A HUGE tourism business that currently generates over 3bn/-at Ikoma Wildlife Management Area (WMA) in Serengeti District may be at risk if electricity poles will be installed in the area.
That is the fear of the WMA management and other key conservation stakeholders in Western Serengeti at the moment. WMA borders the worldfamous Serengeti National Park (SENAPA) and Ikorongo-Grumeti game reserves.
The WMA is seen as an integral part of the great Serengeti ecosystem. A recent plan by the country’s power utility, Tanzania National Electric Company (Tanesco), to connect several tourism investors operating in the WMA with electricity using utility poles has also prompted bitter reactions from conservation lovers.
They fear that utility poles will plunge the WMA into a hopeless tourist destination as well as putting lives of wildlife in danger. The WMA has eight investors operating tourism business, according to its Secretary Y usufu Manyanda.
“Our WMA receives visitors from France, the US, The Netherlands, India and other parts of the world and presently we are earning more than 3bn/- every year,” Manyanda said last week.
He said any plan to connect the tourism companies operating in the area electricity using poles is not acceptable. “First we will not allow that and the wildlife law prohibits any person from entering into the conservation area without permission,” Manyanda said.
WMA Chairperson Elias Chama blamed the investors for sidelining the WMA when they requested for the power. “The investors have requested electricity without involving us.
We have rejected the use of electricity poles. The exercise should stop. The law does not allow and visitors do not come to see poles,” he said. Masegeri Tumbuya of Frankfurt Zoological Society (FZS) at Serengeti office is also worried that putting utility poles in the WMA will affect tourism and disturb movement of the wild animals.
“Visitors are coming to see wildlife, the nature of Serengeti and the visibility of electric poles will reduce the value of tourism in the area,” Tumbuya, who works as the FZS Project Leader at Serengeti Ecosystem Management Office said in a separate interview.
He said the idea to connect the tourism companies with electricity is a good thing but it should be done in a manner that do not affect tourism or wildlife.
“We are supporting development but Ikona WMA is one of the important corridors of the Serengeti ecosystem,” Tumbuya said. “Tourism is beneficial for sustainable conservation and development “, he added.
Tumbuya recommends the use of underground method that will not involve the use of any electricity poles.

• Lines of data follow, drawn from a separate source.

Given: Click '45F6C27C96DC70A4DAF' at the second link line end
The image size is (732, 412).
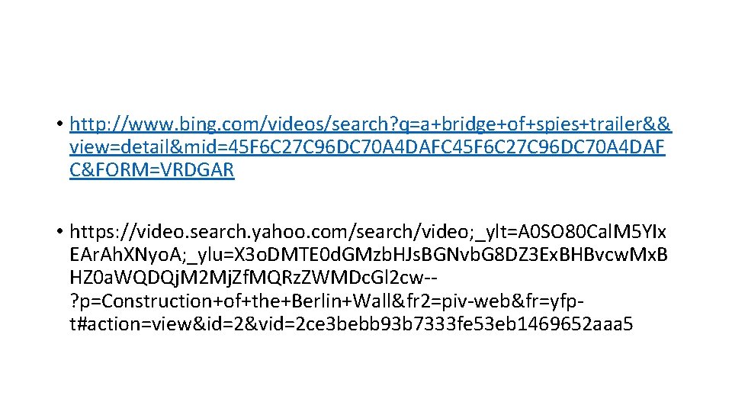Looking at the screenshot, I should point(556,146).
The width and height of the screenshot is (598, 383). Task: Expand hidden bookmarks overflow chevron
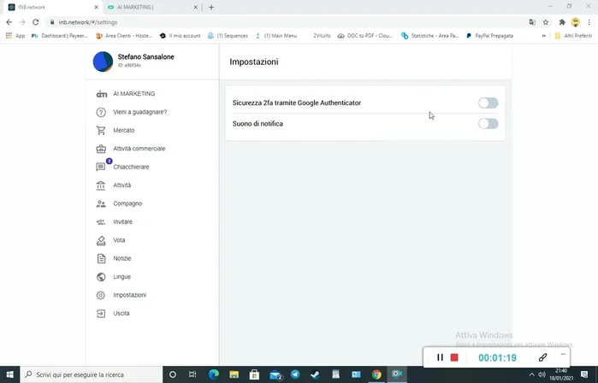[x=544, y=36]
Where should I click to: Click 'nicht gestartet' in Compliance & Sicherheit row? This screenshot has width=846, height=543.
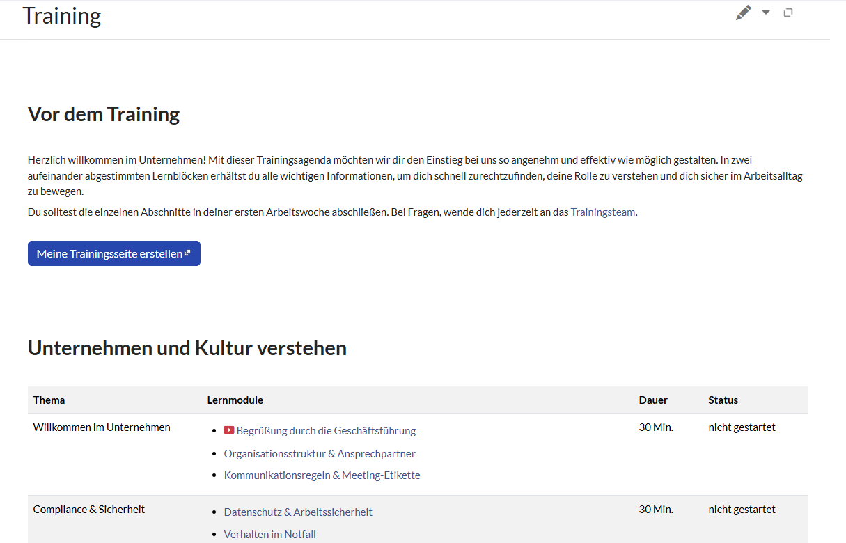tap(742, 509)

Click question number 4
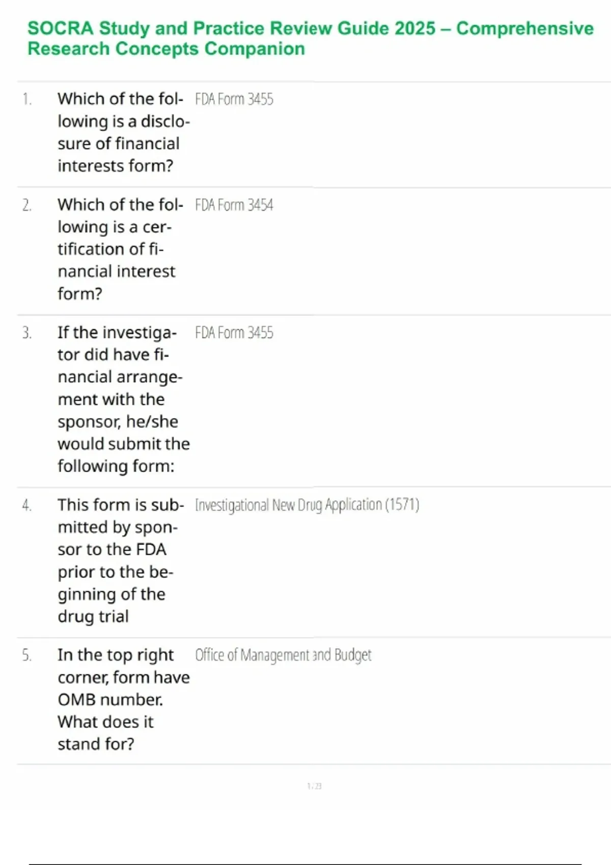[x=27, y=505]
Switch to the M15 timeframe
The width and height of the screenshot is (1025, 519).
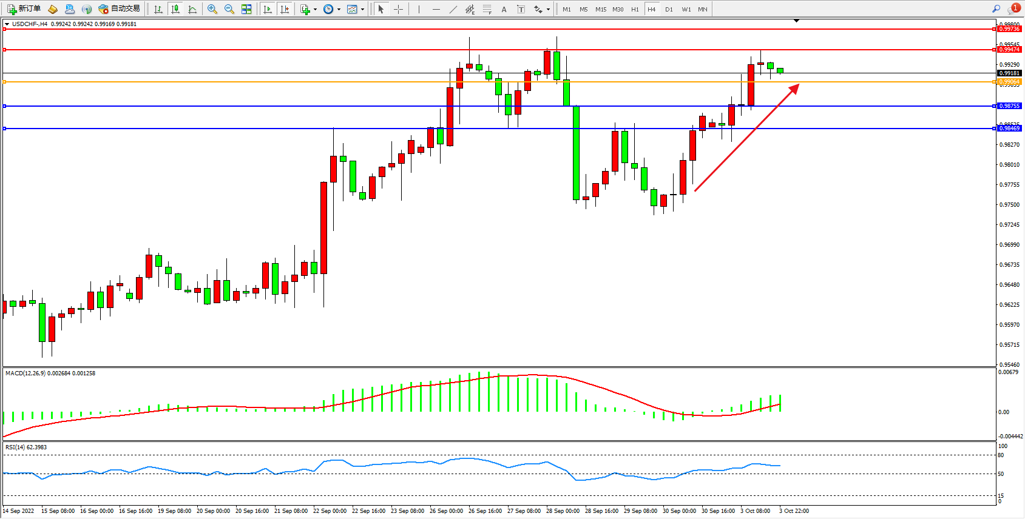click(x=601, y=9)
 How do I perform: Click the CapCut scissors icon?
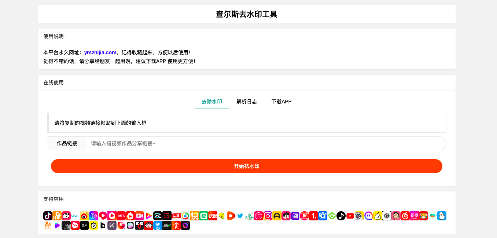pos(158,216)
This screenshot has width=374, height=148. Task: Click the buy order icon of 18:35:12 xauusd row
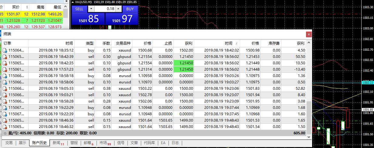pyautogui.click(x=5, y=50)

The underground method, he said, was applied many years to connect villages located between Fort Ikoma and Mugumu with electricity.

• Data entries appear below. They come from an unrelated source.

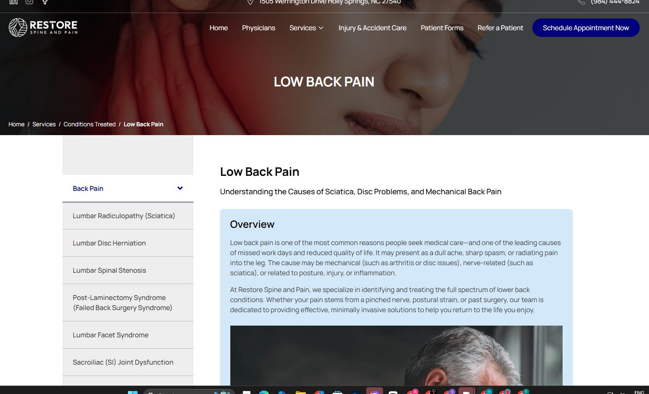Viewport: 649px width, 394px height.
Task: Collapse the Back Pain sidebar chevron
Action: [180, 188]
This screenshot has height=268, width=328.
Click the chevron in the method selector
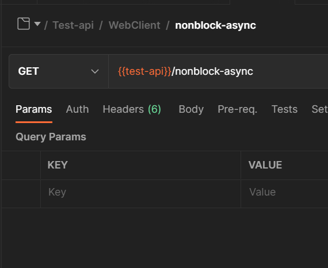[x=95, y=71]
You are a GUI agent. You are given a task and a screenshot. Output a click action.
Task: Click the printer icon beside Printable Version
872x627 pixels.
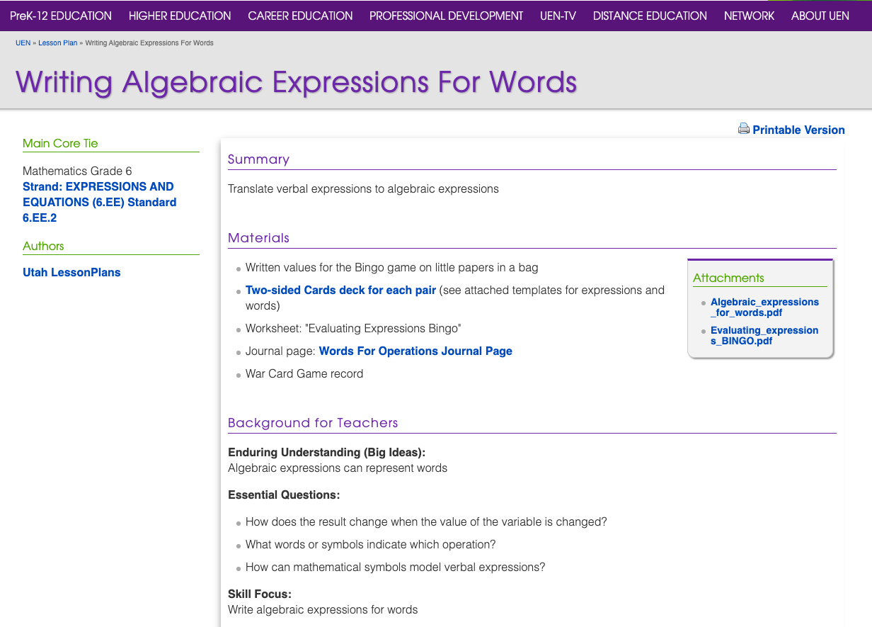point(743,128)

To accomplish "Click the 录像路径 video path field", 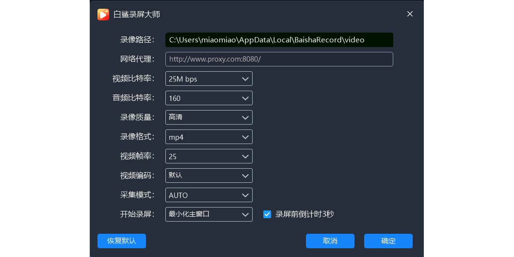I will [x=279, y=40].
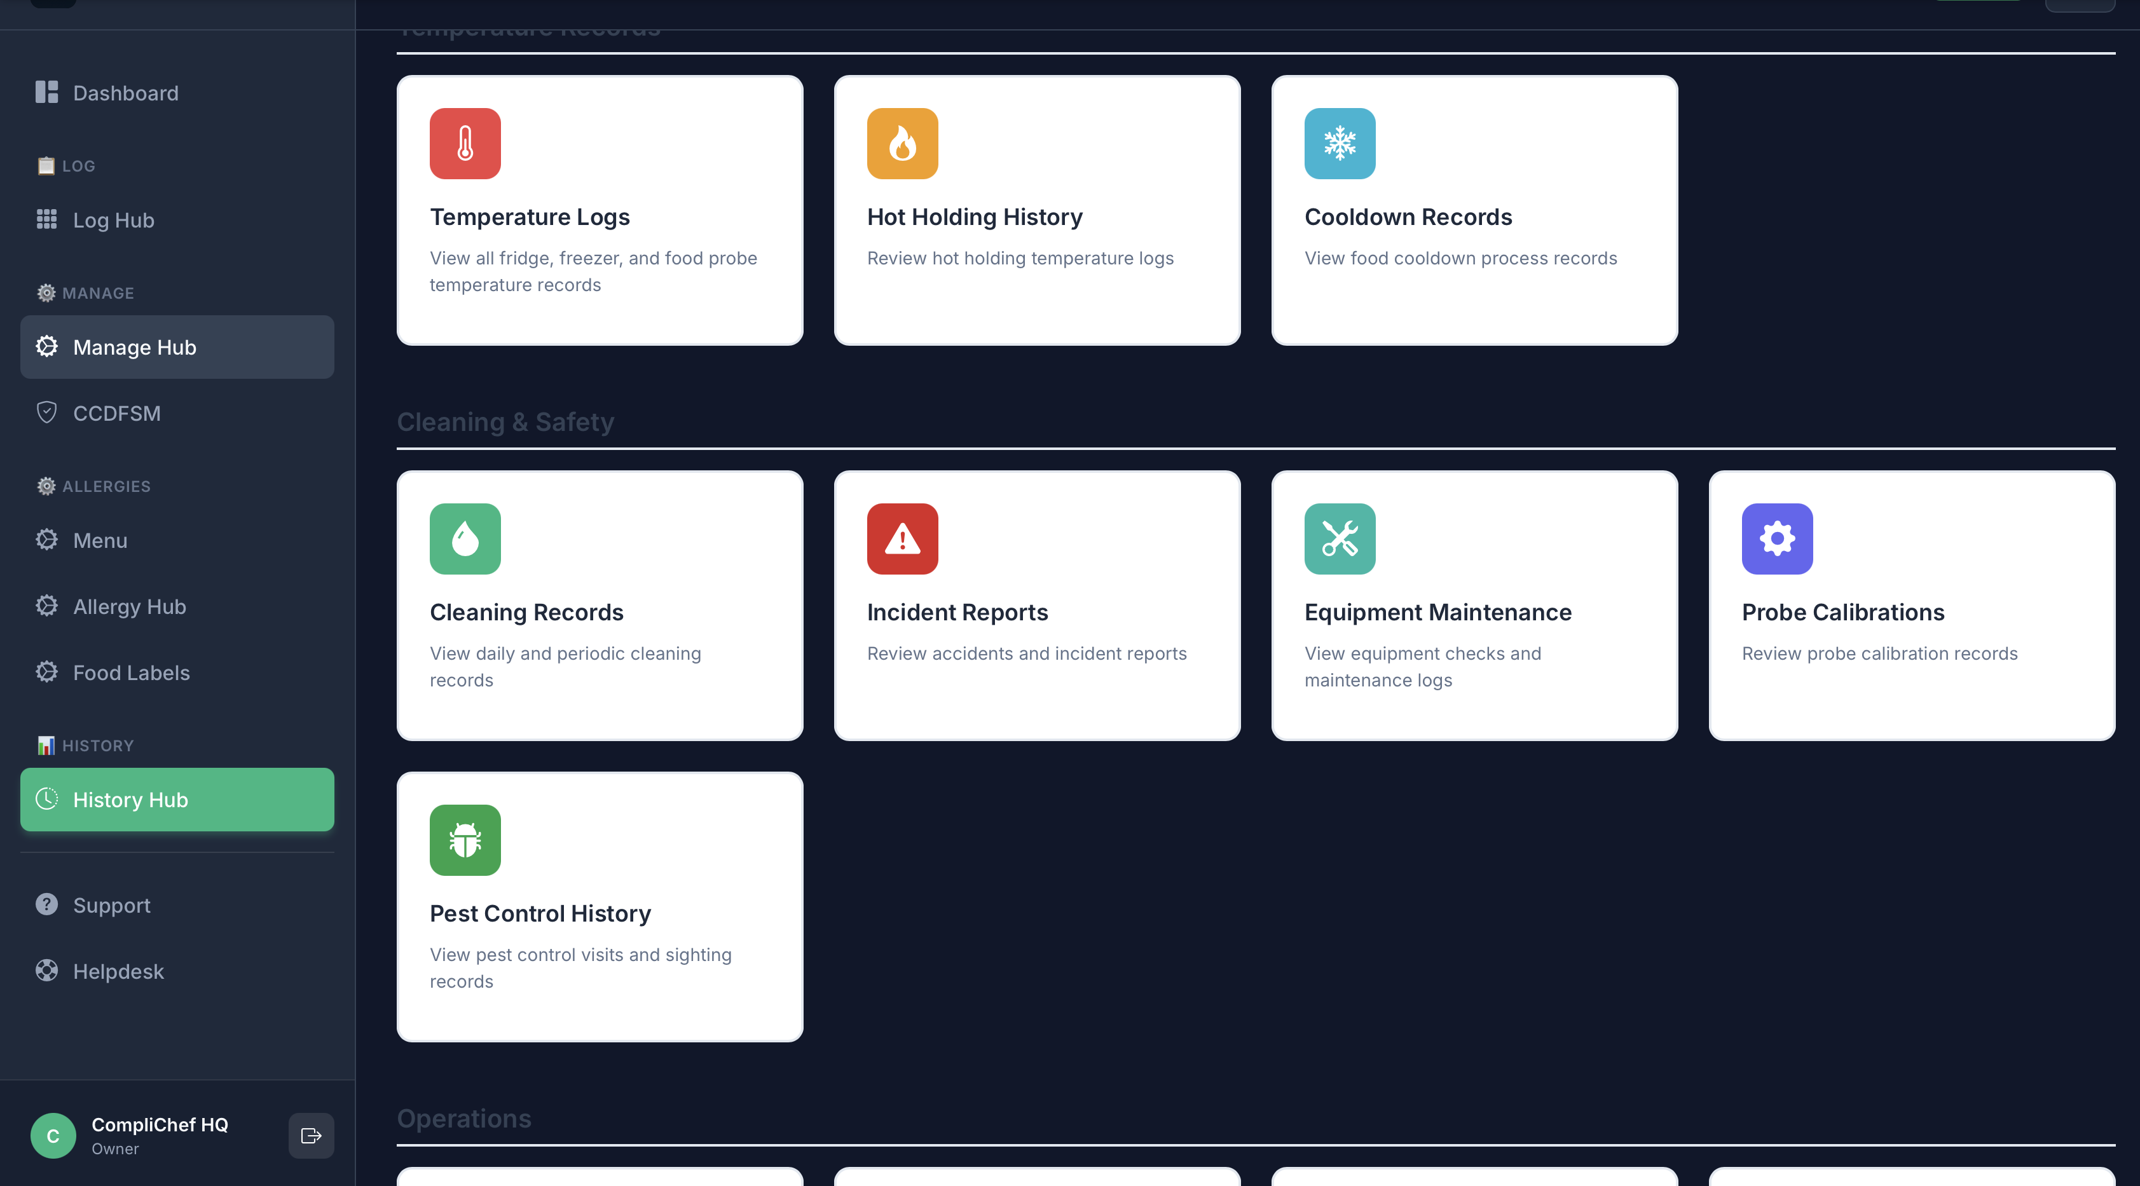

“We are grateful to the government of Tanzania that it noted the importance of using underground method 20 years ago. Underground cables are safe and protect the ecology, “ Tumbuya pointed out.

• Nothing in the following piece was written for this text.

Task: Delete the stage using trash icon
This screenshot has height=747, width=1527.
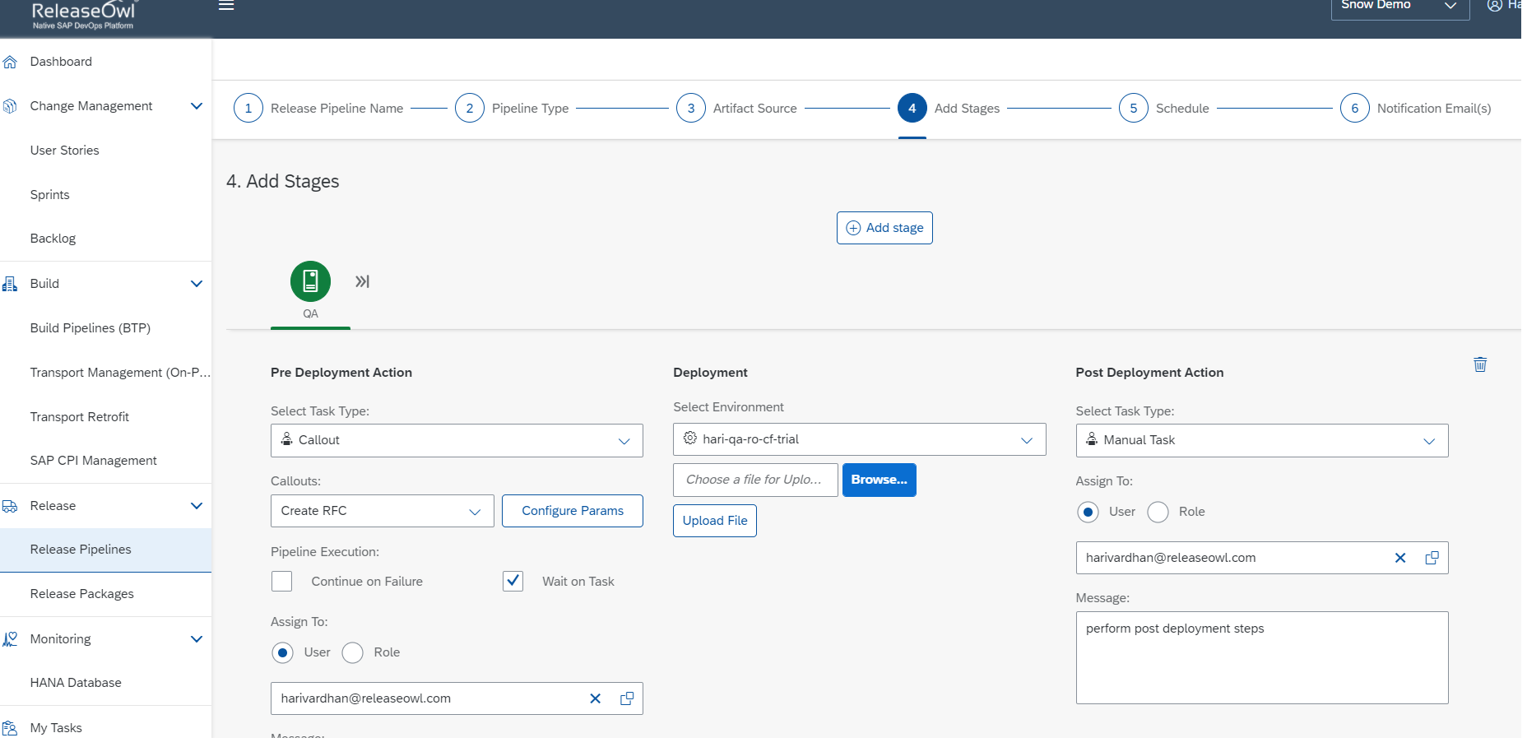Action: (x=1479, y=364)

It is imperative for Environmental Impact Assessment (EIA) to be done to determine the effects of the presence of utility poles in the WMA before installation of the poles, he noted.
The concern by the WMA officials and other key conservation stakeholders prompted an emergency meeting held at the Serengeti District Commissioner’s office on Friday last week to discuss the matter.
The meeting was attended by officials from Tanzania National Park (TANAPA), Frankfurt Zoological Society (FZS) Singita Grumeti Fund (SGF), Ikona, WMA, Serengeti District Council and Tanesco.
After deliberations the meeting decided to shelve Tanesco’s plan to supply power to the tourist companies through the overhead method.
“We have agreed that the exercise of taking electricity to the tourism camps located in the WMA using poles should stop because it may affect wildlife and tourism,“ Serengeti District Administrative Secretary Cosmas Q amara said after chairing the meeting .
During deliberations it was also highlighted that environmental impact assessment to determine the effects of the electricity poles in game conservation has not been done.
“They have all agreed that the presence of electricity poles will have huge adverse impact on tourism and EIA is required to see how best this can be done,“ Q amara pointed out. Commenting on the matter, Serengeti District Commissioner Nurdin Babu said the district advisory board in-charge for natural resources would soon meet to make final decisions
“We will be having our next board session to discuss the matter with all the stakeholders involved,” he said. Tanesco Manager in Serengeti District Magoti Mtani said the exercise has stopped pending further decisions.